Impact of the graft’ structure on the behavior of PMMS-based brushes. High pressure studies

Abstract

In this paper, we have investigated dielectric response at ambient and elevated pressure of poly(mercaptopropyl)methylsiloxane (PMMS) based oligomeric brushes, where the thiol moiety was substituted by various butyl acrylate isomers (n-butyl acrylate (nBA), iso-butyl acrylate (isoBA), tert-butyl acrylate (tertBA)). It was found that the glass transition temperature, Tg, of PMMS is much lower with respect to the other systems despite its ability to form weak hydrogen (H) bonds. What is more, the length scale of cooperativity was the highest in homopolymer and scaled with the steric hindrance of the graft.
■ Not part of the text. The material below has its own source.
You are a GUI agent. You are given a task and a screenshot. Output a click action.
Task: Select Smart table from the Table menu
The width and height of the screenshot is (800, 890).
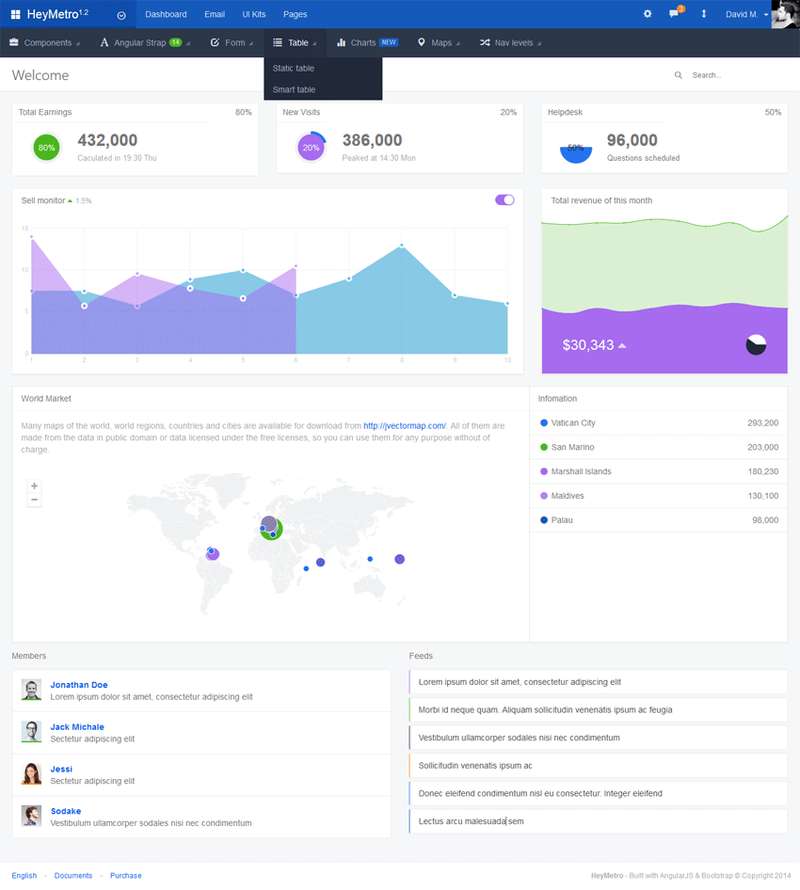click(x=293, y=90)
We also demonstrated that in the examined grafted copolymers, there is one broad relaxation process in dielectric spectra which is wider than that recorded in mechanical response. That probably means that similarly to PMMS, there are two relaxation processes above Tg in grafted copolymers. However, due to similar timescale, they cannot be separated. Further, high-pressure experiments revealed that pressure coefficient of the glass transition temperature, dTg/dp, as well as the activation volume, ΔV, calculated for the segmental process surprisingly does not scale with either the size of monomer nor steric hindrance. This unexpected result must be related to the specific structure adopted by the studied grafted oligomers. Presented herein data expand our understanding on the impact of topology on the dynamics of polymers at ambient and high pressure.